Task directions
Return each line below holding the string "search".

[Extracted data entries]
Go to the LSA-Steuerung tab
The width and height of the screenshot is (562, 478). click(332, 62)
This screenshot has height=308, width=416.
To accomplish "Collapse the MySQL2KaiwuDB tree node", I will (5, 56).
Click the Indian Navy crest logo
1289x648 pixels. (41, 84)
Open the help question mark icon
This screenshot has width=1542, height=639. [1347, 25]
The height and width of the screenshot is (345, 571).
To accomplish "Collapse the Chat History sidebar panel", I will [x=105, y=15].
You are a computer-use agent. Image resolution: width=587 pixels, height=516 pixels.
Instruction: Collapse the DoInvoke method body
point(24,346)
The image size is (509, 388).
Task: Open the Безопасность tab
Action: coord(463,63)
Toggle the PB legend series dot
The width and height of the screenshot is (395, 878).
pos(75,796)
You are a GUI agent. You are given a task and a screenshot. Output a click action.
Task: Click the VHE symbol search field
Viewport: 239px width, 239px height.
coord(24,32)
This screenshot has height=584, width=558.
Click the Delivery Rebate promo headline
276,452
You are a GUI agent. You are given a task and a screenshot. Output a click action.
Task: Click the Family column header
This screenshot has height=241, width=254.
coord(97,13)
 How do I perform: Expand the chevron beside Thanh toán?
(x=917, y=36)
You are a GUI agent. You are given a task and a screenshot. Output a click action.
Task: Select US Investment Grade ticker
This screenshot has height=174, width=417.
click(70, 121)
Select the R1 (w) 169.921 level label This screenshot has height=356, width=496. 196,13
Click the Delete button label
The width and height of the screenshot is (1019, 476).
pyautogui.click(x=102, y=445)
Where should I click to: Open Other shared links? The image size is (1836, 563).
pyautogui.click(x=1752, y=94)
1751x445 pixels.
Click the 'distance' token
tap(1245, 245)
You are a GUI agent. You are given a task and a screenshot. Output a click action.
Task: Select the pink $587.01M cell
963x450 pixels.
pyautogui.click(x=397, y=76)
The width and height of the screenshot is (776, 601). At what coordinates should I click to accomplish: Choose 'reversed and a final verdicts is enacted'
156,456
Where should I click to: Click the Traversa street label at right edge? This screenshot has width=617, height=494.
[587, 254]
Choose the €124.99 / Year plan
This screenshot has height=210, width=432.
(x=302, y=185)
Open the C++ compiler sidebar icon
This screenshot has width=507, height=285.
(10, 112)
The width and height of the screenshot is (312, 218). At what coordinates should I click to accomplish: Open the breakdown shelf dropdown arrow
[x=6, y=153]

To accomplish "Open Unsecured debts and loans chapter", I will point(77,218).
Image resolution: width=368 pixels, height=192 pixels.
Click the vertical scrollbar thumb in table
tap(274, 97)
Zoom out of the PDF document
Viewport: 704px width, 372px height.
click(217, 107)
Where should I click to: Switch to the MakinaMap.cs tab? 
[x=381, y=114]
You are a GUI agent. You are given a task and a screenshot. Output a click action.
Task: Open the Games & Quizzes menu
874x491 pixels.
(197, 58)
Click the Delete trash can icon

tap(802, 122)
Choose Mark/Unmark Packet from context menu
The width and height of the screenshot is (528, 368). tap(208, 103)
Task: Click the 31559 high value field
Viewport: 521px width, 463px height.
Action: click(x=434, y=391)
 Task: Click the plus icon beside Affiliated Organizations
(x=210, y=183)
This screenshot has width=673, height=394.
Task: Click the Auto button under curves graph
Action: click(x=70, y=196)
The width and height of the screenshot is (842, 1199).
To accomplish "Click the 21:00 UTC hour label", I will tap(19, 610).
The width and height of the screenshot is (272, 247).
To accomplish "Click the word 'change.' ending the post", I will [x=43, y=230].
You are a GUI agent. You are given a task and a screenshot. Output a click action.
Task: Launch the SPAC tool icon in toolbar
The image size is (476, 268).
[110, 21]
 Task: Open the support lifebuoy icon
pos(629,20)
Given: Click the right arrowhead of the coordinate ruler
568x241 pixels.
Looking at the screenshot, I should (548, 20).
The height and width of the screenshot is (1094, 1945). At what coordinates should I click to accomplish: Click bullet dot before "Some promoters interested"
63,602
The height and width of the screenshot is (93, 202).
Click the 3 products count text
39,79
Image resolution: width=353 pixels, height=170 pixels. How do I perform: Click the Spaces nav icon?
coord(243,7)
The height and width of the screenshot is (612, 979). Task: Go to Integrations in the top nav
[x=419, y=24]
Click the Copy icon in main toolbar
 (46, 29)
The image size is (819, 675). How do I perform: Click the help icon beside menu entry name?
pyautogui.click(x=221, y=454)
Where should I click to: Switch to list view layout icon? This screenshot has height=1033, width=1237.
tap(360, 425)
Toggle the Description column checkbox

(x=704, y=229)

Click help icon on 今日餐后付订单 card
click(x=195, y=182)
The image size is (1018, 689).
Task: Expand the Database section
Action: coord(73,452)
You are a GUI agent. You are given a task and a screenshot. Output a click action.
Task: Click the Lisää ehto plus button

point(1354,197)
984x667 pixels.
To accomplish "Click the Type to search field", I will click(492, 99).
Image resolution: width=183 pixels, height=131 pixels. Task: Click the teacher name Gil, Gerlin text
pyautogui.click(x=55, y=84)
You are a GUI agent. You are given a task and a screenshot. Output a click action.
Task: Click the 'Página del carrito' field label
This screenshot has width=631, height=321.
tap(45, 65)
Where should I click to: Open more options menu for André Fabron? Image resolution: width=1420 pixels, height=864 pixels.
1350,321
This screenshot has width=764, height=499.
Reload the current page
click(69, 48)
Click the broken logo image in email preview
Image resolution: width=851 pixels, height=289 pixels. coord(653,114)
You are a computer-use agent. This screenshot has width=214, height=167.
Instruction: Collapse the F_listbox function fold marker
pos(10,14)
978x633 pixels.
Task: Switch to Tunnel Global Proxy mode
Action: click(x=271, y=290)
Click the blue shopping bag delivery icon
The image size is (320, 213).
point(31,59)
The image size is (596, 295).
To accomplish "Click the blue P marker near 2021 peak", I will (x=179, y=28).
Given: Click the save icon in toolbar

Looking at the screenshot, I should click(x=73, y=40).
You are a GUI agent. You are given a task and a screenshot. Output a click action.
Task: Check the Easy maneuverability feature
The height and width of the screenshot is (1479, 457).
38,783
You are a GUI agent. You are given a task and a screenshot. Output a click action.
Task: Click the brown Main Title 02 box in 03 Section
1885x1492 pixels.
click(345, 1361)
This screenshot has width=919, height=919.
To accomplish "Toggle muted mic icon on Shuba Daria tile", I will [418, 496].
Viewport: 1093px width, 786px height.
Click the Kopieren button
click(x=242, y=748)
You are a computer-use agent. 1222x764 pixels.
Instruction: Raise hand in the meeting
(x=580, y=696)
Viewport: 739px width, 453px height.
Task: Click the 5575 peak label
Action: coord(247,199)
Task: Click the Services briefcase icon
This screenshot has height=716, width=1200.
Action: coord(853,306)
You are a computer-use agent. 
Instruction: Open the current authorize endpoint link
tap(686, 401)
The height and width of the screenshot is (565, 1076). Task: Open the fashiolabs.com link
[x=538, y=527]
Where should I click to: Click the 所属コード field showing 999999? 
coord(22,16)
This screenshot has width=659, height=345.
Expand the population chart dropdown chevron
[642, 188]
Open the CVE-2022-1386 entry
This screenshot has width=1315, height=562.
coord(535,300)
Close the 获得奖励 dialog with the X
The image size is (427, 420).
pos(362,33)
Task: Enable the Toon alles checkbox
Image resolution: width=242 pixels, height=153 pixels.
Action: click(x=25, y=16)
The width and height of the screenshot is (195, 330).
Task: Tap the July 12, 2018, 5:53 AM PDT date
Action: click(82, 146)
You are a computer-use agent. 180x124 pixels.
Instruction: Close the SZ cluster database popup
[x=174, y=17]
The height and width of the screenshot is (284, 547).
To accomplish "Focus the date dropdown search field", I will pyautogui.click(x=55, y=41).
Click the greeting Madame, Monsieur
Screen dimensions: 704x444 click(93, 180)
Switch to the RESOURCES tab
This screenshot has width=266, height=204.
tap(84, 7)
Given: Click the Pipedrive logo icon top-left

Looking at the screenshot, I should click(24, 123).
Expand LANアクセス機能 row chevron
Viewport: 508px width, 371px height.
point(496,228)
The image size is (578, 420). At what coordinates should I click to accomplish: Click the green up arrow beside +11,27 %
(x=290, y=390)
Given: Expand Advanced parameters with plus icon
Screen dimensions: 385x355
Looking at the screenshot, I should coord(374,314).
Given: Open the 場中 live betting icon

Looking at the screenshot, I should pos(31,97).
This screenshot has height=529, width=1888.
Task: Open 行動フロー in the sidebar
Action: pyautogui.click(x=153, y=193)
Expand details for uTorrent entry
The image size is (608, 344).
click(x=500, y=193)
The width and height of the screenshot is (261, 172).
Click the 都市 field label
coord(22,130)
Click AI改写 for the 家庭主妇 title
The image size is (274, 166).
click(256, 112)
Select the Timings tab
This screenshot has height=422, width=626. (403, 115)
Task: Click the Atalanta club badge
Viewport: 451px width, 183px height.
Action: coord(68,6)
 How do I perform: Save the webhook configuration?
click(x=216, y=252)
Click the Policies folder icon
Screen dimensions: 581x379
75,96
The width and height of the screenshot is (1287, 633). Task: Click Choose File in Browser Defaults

Task output
Task: Click the VHE symbol search field
To accomplish "Click the Type to search field", I will click(492, 99).
To accomplish "Focus the date dropdown search field", I will pyautogui.click(x=55, y=41).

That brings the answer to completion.